22. July 2024 · Comments Off on First Day · Categories: Domestic, Memoir

Wee Jamie started day care/pre-pre-K today, so I am rather relishing being untied from his very strict daily routine, while my daughter is, of course, wracked with feelings of vague guilt and concern at turning over her most precious offspring to the care of people who, at this moment, are strangers. Because she, as a real estate agent, is not tied to regular office hours. We could, theoretically, carry on as we have been, lo these last three years and three months – that is, I looked after Wee Jamie when my daughter has a class, or a showing, or simply must go to the brokerage.

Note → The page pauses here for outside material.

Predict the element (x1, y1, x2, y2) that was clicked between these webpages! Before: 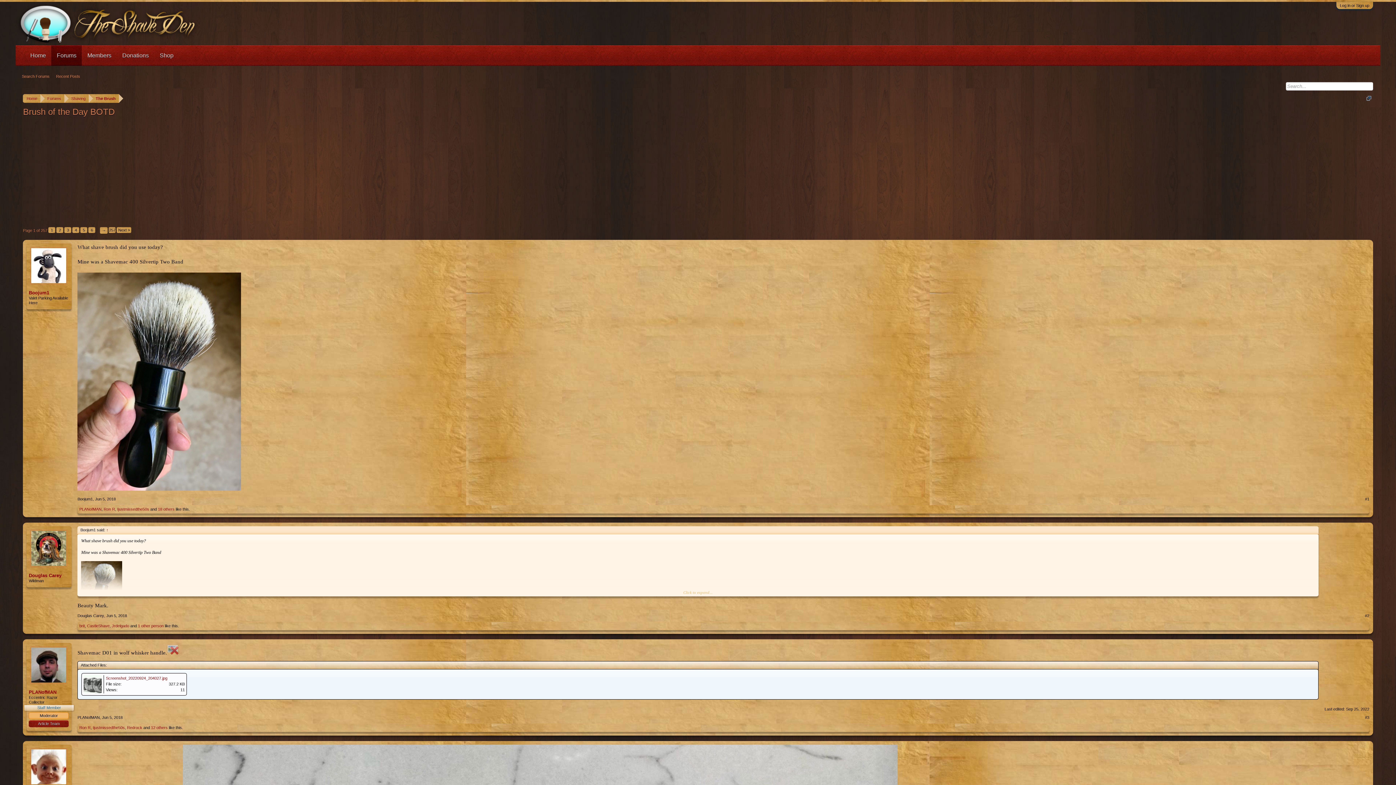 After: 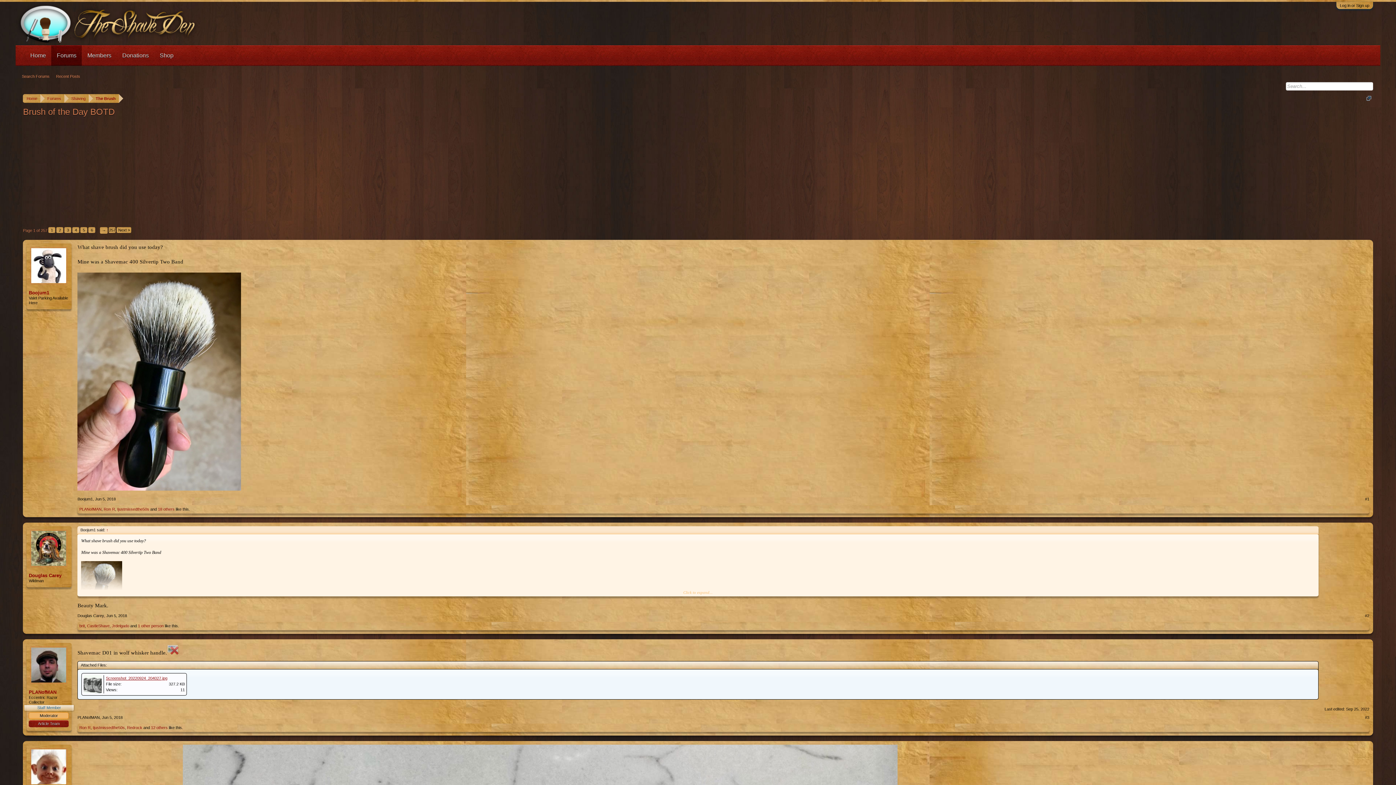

The main problem with that was that his chances to associate with other children regularly – on a daily basis – were almost nil. Everyone – me, my daughter, Wee Jamie’s various therapists (for his developmental delay issues) and his godparents all agreed; he needed regular company with his peer group; for the example they would provide when it came to eating anything but crunchies, potty-training and … well, just general socialization. Being cared for full-time at home when he was a baby was perfectly fine; I rather imagine that the pediatrician approved, as it would have reduced the number of germs and viruses that he might inadvertently be exposed to. But an active, lively toddler, full of curiosity and with a full fuel tank of go-go-go? He was ready for the wider world, although if the wider world is ready for Wee Jamie … the jury is still out on that one.

So, off he went this morning, for his first day at Montessori pre-pre-K, with his little rolling-bag full of several changes of clothes, a full package of pull-ups, a little all-in-one sleeping mat/blanket/pillow, a packed lunch full of his favorite crunchies and a sippy-cup full of apple juice – everything marked with his name, of course. He ran happily into the classroom, rounded up some things to play with and never looked back. We tiptoed away while he was distracted.

He’s a social little boy – I think he will enjoy it all. My daughter usually did, when she was his age. I’d carry her into the base day-care center, and set her down so that I could sign her in – and she would tear off for her classroom as soon as her feet hit the floor. She would still be having so much fun when I came in to collect her after the day of work, that she was usually pretty casual about tearing herself away from whatever she was playing at.

Oh, Hi, Mom – is it four o’clock already?

Me, at about the time of this incident – taken when I was doing the school-kid tours for the Public Affairs office, Mather AFB

There was one little girl in her classroom, though – who almost invariably came running up to me, holding up her arms and demanding to be picked up. A little girl with red-blond hair, who would cry when I set her down, collected my own child and made to leave. This happened almost every day, and I couldn’t imagine why the little red-headed girl would glom on to me, and then be absolutely heartbroken when I left. And then one afternoon at the end of the working day,  Little Red-head girl’s  mother and I arrived at almost the same time. Red-head’s mom was about my age, height, coloring, and the same short hair, and wearing the same Class-B uniform combination … otherwise, we didn’t really look all that much alike – but, gosh, it was good enough for Little Red-Head.

Jamie had a wonderful day today – he was having fun when my daughter went to get him, and he even managed take a little bit of a nap on his new sleeping-mat, when all the other kids napped as well.